Accident victims should under no circumstances be sedated, warns Dietmar Lucas, from the Association of German Psychologists (BDP).
"This applies especially when the person is highly emotional. The adrenalin level has risen to such a point that a high dosage is necessary to calm down the person, on the other hand the medication disorientates the victim even more," says Lucas.
Psychological after-effects are often revealed days or even weeks after the accident. Rescue workers and eyewitnesses too are known to suffer from post-traumatic syndrome. Lucas points to typical symptoms such as depression, fear, sleeplessness, crying attacks, and heart and stomach ailments.
"I recently treated a woman suffering from extreme flashbacks," Lucas explains. "She was a passenger in a vehicle involved in a serious accident and repeatedly experienced the event like a football match in slow motion."

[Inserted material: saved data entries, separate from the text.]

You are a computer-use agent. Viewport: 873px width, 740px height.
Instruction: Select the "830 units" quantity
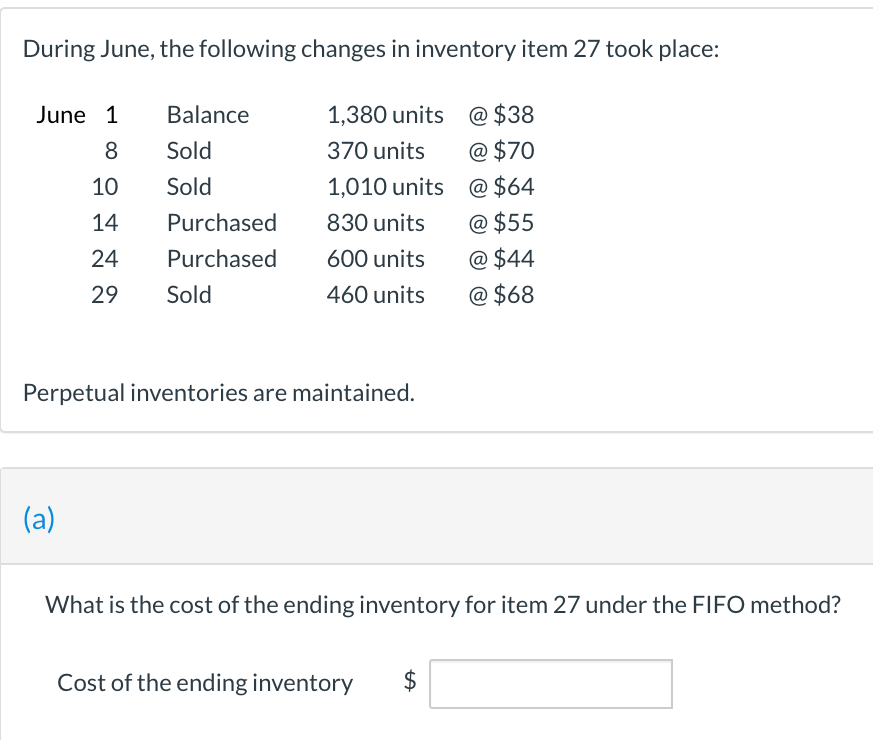tap(376, 223)
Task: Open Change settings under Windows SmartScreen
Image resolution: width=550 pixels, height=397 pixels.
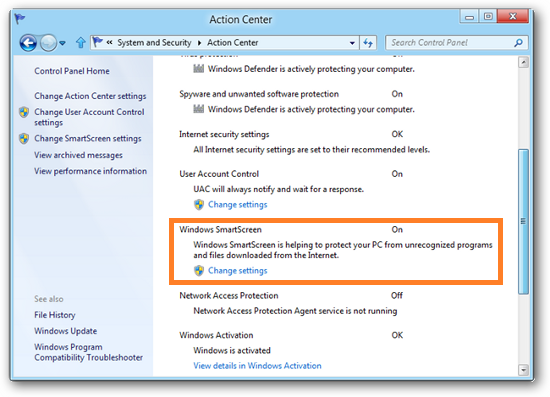Action: [237, 271]
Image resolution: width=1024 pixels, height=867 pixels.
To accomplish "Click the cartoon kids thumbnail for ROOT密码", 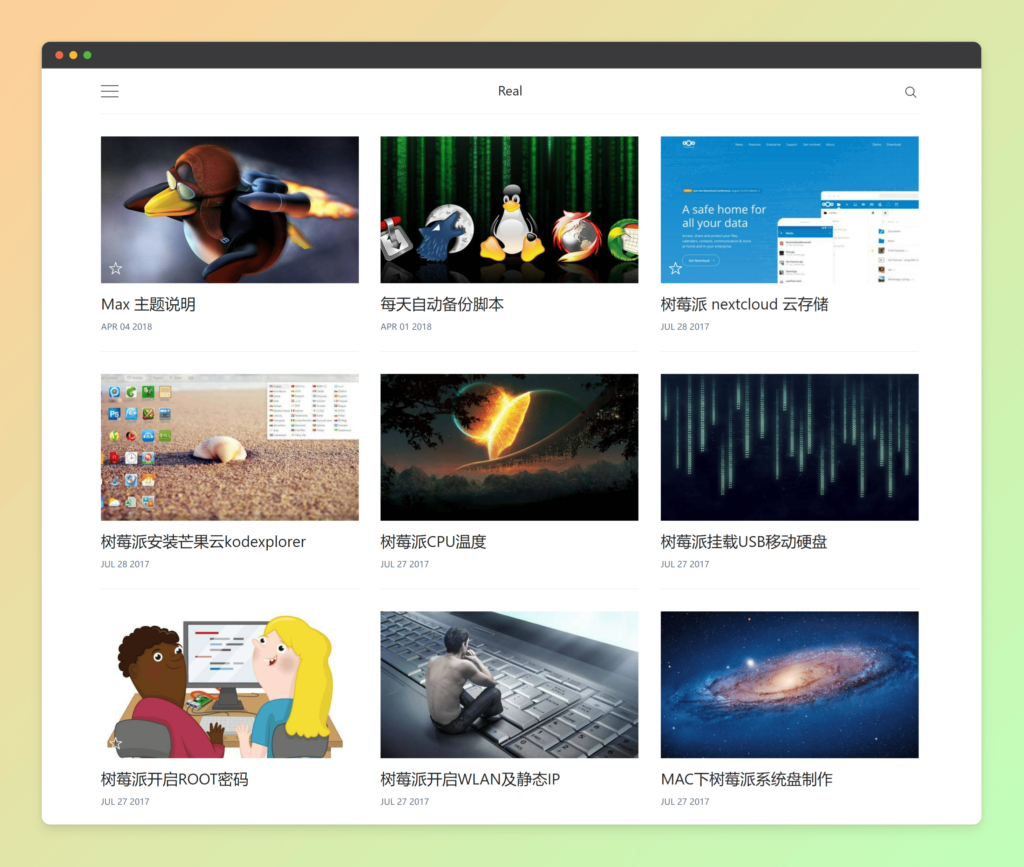I will click(229, 684).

The mind looks at the situation over and over again trying to reach a conclusion. Sometimes an answer is found that might say: "I have to be more alert when children are playing next to the street."
But even when the person shares no blame for the accident, the mind remains restless because it cannot find a solution, except for one. The person adopts an avoidance strategy by refusing to drive a car again, the psychologist explains.
Accident victims should seek help from advice centres at an early stage if they find they are having problems dealing with the shock, Lucas advises.
Therapists can help the person dealing with flashback. Special courses are offered for people afraid to take the wheel again.
Wilfried Echterhoff, who heads a psychological institute in Cologne for accident victims, says a typical case would involve sessions with a psychologist who would also accompany the person on a test drive to overcome the fear of losing control.